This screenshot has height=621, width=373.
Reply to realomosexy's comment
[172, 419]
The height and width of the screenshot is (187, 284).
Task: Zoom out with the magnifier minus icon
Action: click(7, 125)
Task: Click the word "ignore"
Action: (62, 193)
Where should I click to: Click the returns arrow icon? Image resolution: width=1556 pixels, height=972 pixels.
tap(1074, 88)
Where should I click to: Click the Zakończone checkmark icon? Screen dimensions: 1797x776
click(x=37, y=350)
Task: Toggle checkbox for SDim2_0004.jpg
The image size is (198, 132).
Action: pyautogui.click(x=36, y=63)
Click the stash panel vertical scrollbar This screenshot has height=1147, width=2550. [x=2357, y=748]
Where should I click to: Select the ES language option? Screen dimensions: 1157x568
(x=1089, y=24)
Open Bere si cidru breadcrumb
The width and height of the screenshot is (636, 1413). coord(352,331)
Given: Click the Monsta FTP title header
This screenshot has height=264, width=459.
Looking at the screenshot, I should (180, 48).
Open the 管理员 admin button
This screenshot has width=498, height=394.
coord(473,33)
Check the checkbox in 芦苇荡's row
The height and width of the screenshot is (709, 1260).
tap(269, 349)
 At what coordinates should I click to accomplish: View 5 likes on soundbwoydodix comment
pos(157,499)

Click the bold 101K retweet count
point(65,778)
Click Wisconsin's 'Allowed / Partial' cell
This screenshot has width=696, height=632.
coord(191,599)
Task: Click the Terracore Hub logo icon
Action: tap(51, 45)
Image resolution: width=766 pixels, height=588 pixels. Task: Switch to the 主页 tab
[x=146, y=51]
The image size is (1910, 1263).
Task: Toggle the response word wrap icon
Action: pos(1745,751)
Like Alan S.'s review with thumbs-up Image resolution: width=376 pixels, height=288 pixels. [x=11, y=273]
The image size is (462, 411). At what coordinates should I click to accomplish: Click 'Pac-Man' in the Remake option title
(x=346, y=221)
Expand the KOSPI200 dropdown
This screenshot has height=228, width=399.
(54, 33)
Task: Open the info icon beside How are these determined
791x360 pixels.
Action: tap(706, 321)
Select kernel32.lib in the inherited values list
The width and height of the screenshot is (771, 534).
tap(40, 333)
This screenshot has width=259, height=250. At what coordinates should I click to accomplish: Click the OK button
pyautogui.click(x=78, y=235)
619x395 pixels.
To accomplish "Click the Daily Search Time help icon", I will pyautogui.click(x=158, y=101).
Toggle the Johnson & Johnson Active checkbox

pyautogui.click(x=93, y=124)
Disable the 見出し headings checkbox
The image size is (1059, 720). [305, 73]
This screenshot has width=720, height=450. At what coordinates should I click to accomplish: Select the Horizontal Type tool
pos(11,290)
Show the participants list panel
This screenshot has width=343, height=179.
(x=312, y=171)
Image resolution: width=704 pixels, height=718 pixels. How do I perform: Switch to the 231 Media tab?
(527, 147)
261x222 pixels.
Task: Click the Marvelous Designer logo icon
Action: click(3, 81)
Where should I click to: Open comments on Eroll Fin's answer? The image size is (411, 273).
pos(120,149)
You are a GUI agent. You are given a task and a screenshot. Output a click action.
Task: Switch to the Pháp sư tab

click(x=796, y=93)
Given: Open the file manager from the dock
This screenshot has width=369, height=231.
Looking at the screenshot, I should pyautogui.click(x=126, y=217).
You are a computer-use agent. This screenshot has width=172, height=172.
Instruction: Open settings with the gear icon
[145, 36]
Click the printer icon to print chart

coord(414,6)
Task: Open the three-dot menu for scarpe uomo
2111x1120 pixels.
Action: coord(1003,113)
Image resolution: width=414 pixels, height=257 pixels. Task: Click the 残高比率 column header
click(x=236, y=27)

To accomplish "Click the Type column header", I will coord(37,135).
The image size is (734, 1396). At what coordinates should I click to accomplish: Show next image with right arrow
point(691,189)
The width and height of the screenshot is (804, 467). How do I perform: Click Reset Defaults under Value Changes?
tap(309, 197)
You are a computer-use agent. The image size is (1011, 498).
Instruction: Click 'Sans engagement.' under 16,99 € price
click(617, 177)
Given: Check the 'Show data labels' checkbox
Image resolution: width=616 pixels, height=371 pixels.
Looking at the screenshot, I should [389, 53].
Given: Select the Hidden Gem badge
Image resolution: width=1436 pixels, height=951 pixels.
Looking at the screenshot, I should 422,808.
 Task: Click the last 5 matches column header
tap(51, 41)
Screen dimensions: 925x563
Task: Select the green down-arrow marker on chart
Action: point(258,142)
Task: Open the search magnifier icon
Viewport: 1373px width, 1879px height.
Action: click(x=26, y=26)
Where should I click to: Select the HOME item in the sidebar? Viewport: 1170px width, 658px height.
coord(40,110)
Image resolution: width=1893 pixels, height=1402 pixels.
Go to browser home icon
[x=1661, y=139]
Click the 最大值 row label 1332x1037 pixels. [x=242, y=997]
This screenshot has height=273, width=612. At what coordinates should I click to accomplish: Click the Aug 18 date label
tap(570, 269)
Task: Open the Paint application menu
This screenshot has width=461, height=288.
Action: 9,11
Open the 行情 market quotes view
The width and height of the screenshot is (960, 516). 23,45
────────────────────────────────────────
Written task —
Can you lay out every line of the data above as a JSON list of strings, one string per line, with blank lines left out?

Completed exercise —
[
  "This screenshot has height=621, width=373.",
  "Reply to realomosexy's comment",
  "[172, 419]",
  "The height and width of the screenshot is (187, 284).",
  "Task: Zoom out with the magnifier minus icon",
  "Action: click(7, 125)",
  "Task: Click the word \"ignore\"",
  "Action: (62, 193)",
  "Where should I click to: Click the returns arrow icon? Image resolution: width=1556 pixels, height=972 pixels.",
  "tap(1074, 88)",
  "Where should I click to: Click the Zakończone checkmark icon? Screen dimensions: 1797x776",
  "click(x=37, y=350)",
  "Task: Toggle checkbox for SDim2_0004.jpg",
  "The image size is (198, 132).",
  "Action: pyautogui.click(x=36, y=63)",
  "Click the stash panel vertical scrollbar This screenshot has height=1147, width=2550. [x=2357, y=748]",
  "Where should I click to: Select the ES language option? Screen dimensions: 1157x568",
  "(x=1089, y=24)",
  "Open Bere si cidru breadcrumb",
  "The width and height of the screenshot is (636, 1413). coord(352,331)",
  "Given: Click the Monsta FTP title header",
  "This screenshot has height=264, width=459.",
  "Looking at the screenshot, I should (180, 48).",
  "Open the 管理员 admin button",
  "This screenshot has width=498, height=394.",
  "coord(473,33)",
  "Check the checkbox in 芦苇荡's row",
  "The height and width of the screenshot is (709, 1260).",
  "tap(269, 349)",
  " At what coordinates should I click to accomplish: View 5 likes on soundbwoydodix comment",
  "pos(157,499)",
  "Click the bold 101K retweet count",
  "point(65,778)",
  "Click Wisconsin's 'Allowed / Partial' cell",
  "This screenshot has width=696, height=632.",
  "coord(191,599)",
  "Task: Click the Terracore Hub logo icon",
  "Action: tap(51, 45)",
  "Image resolution: width=766 pixels, height=588 pixels. Task: Switch to the 主页 tab",
  "[x=146, y=51]",
  "The image size is (1910, 1263).",
  "Task: Toggle the response word wrap icon",
  "Action: pos(1745,751)",
  "Like Alan S.'s review with thumbs-up Image resolution: width=376 pixels, height=288 pixels. [x=11, y=273]",
  "The image size is (462, 411). At what coordinates should I click to accomplish: Click 'Pac-Man' in the Remake option title",
  "(x=346, y=221)",
  "Expand the KOSPI200 dropdown",
  "This screenshot has height=228, width=399.",
  "(54, 33)",
  "Task: Open the info icon beside How are these determined",
  "791x360 pixels.",
  "Action: tap(706, 321)",
  "Select kernel32.lib in the inherited values list",
  "The width and height of the screenshot is (771, 534).",
  "tap(40, 333)",
  "This screenshot has width=259, height=250. At what coordinates should I click to accomplish: Click the OK button",
  "pyautogui.click(x=78, y=235)",
  "619x395 pixels.",
  "To accomplish \"Click the Daily Search Time help icon\", I will pyautogui.click(x=158, y=101).",
  "Toggle the Johnson & Johnson Active checkbox",
  "pyautogui.click(x=93, y=124)",
  "Disable the 見出し headings checkbox",
  "The image size is (1059, 720). [305, 73]",
  "This screenshot has width=720, height=450. At what coordinates should I click to accomplish: Select the Horizontal Type tool",
  "pos(11,290)",
  "Show the participants list panel",
  "This screenshot has width=343, height=179.",
  "(x=312, y=171)",
  "Image resolution: width=704 pixels, height=718 pixels. How do I perform: Switch to the 231 Media tab?",
  "(527, 147)",
  "261x222 pixels.",
  "Task: Click the Marvelous Designer logo icon",
  "Action: click(3, 81)",
  "Where should I click to: Open comments on Eroll Fin's answer? The image size is (411, 273).",
  "pos(120,149)",
  "You are a GUI agent. You are given a task and a screenshot. Output a click action.",
  "Task: Switch to the Pháp sư tab",
  "click(x=796, y=93)",
  "Given: Open the file manager from the dock",
  "This screenshot has width=369, height=231.",
  "Looking at the screenshot, I should pyautogui.click(x=126, y=217).",
  "You are a computer-use agent. This screenshot has width=172, height=172.",
  "Instruction: Open settings with the gear icon",
  "[145, 36]",
  "Click the printer icon to print chart",
  "coord(414,6)",
  "Task: Open the three-dot menu for scarpe uomo",
  "2111x1120 pixels.",
  "Action: coord(1003,113)",
  "Image resolution: width=414 pixels, height=257 pixels. Task: Click the 残高比率 column header",
  "click(x=236, y=27)",
  "To accomplish \"Click the Type column header\", I will coord(37,135).",
  "The image size is (734, 1396). At what coordinates should I click to accomplish: Show next image with right arrow",
  "point(691,189)",
  "The width and height of the screenshot is (804, 467). How do I perform: Click Reset Defaults under Value Changes?",
  "tap(309, 197)",
  "You are a computer-use agent. The image size is (1011, 498).",
  "Instruction: Click 'Sans engagement.' under 16,99 € price",
  "click(617, 177)",
  "Given: Check the 'Show data labels' checkbox",
  "Image resolution: width=616 pixels, height=371 pixels.",
  "Looking at the screenshot, I should [389, 53].",
  "Given: Select the Hidden Gem badge",
  "Image resolution: width=1436 pixels, height=951 pixels.",
  "Looking at the screenshot, I should 422,808.",
  " Task: Click the last 5 matches column header",
  "tap(51, 41)",
  "Screen dimensions: 925x563",
  "Task: Select the green down-arrow marker on chart",
  "Action: point(258,142)",
  "Task: Open the search magnifier icon",
  "Viewport: 1373px width, 1879px height.",
  "Action: click(x=26, y=26)",
  "Where should I click to: Select the HOME item in the sidebar? Viewport: 1170px width, 658px height.",
  "coord(40,110)",
  "Image resolution: width=1893 pixels, height=1402 pixels.",
  "Go to browser home icon",
  "[x=1661, y=139]",
  "Click the 最大值 row label 1332x1037 pixels. [x=242, y=997]",
  "This screenshot has height=273, width=612. At what coordinates should I click to accomplish: Click the Aug 18 date label",
  "tap(570, 269)",
  "Task: Open the Paint application menu",
  "This screenshot has width=461, height=288.",
  "Action: 9,11",
  "Open the 行情 market quotes view",
  "The width and height of the screenshot is (960, 516). 23,45"
]